June 19th is Juneteenth, a day set aside to commemorate the day Texas slaves first learned about emancipation, more than two years after President Lincoln signed the emancipation proclamation. Union army general Gordon Granger made the announcement in Galveston on June 19, 1865, making Texas the last state to hear the news. Juneteenth is not a widely known celebration but is a crucial piece of the complex series of announcements, documents and events that eventually lead to the passage of the 13th amendment:

Neither slavery nor involuntary servitude, except as a punishment for crime whereof the party shall have been duly convicted, shall exist within the United States, or any place subject to their jurisdiction.

In this 2013 NPR News interview What the Emancipation Proclamation Didn't Do, Lonnie Bunch III, historian, founding director of the Smithsonian's National Museum of African-American History, and current Secretary of the Smithsonian, said the following about remembering the history of emancipation:

"Well, I think that on a very specific notion, I would love people to realize that African-Americans were agents in their own liberty. I think that that's an important piece, rather than simply the notion, if you look at the movie "Lincoln," it seems as if Lincoln freed the slaves, rather than it's part of a complicated nuanced puzzle that led to emancipation.

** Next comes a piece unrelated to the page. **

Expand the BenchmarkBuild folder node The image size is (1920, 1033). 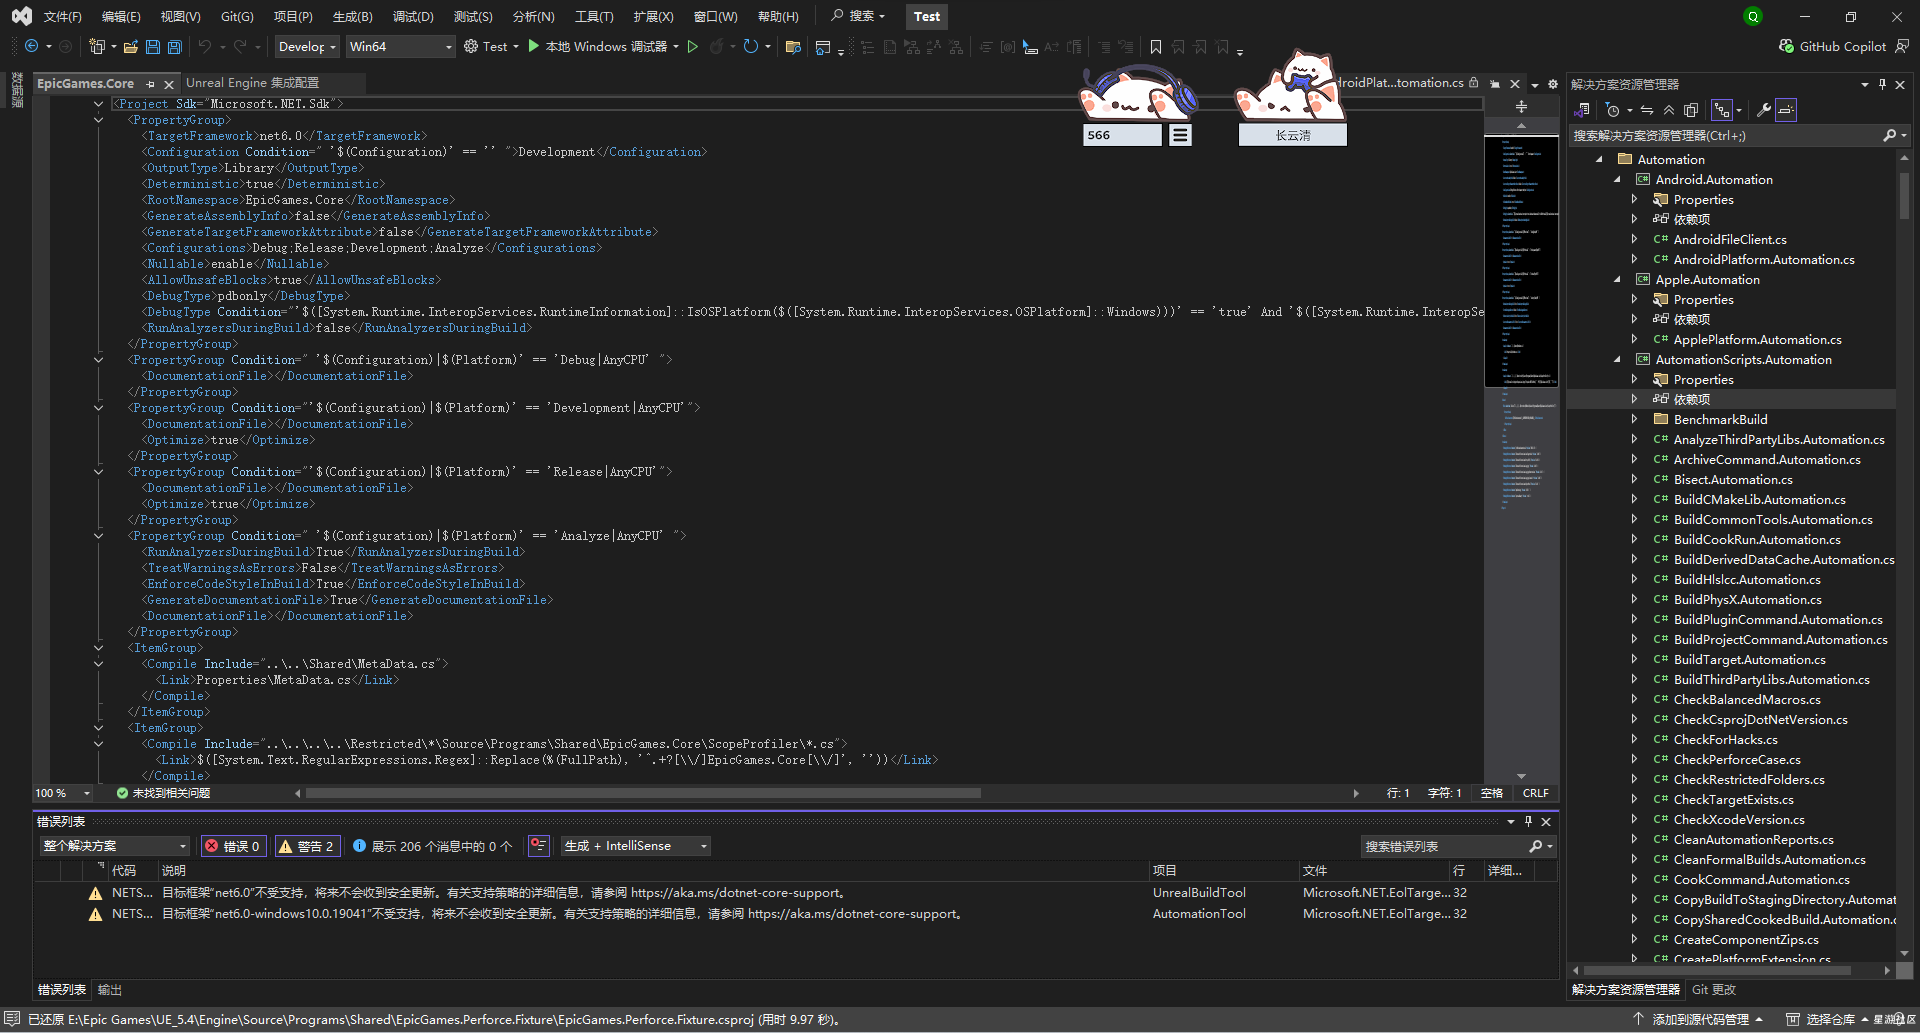point(1634,419)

But, I think the other part that's so important to me about this moment is this is a moment for Americans to remember that you can believe in a change that you can't see. That the Emancipation Proclamation, slavery was something that everybody knew was going to exist forever except for a few fanaticals. But suddenly the Emancipation Proclamation began America on a trajectory that ultimately led to a fundamental change in citizenship and equality. And so what I hope is that people would realize that they have a right to demand and effect change because change is possible in this country."

Learn more about Juneteenth




Read More in Depth:

Slave Narratives: The Stories that Abolished Slavery

Today slave narratives are seen as first person stories about one of the darkest times in United States history, but when slave narratives were being published in the 1800s they were a powerful tool used in the fight for their own freedom. Through their stories they were able to contradict the slaveholders’ favorable claims concerning slavery. Through these narratives they could tell the horrors of family separation, the sexual abuse of black women, and the inhuman workload. The narratives told of free blacks being kidnapped and sold into slavery and the tales of escape, heroism, and betrayal. The narratives helped show the humanity of the most dehumanized people in the county. IndyPL_MasadaS

Narrative of the Life of Frederick Douglass

An American Slave

Douglass, Frederick

Physical abuse, deprivation and tragedy plagued Frederick Douglass's early years, yet through sheer force of character he was able to overcome these obstacles to become a leading spokesman for his people.

Twelve Years A Slave

Narrative of Solomon Northup, A Citizen of New-York, Kidnapped in Washington City in 1841, and Rescued in 1853

Northup, Solomon

One of many tragic stories of a free black person being tricked and sold into slavery. Northup's memoir was so powerful when it published it sold 27,000 copies in the first two years being printed and translated in French, German, Russian, and Dutch.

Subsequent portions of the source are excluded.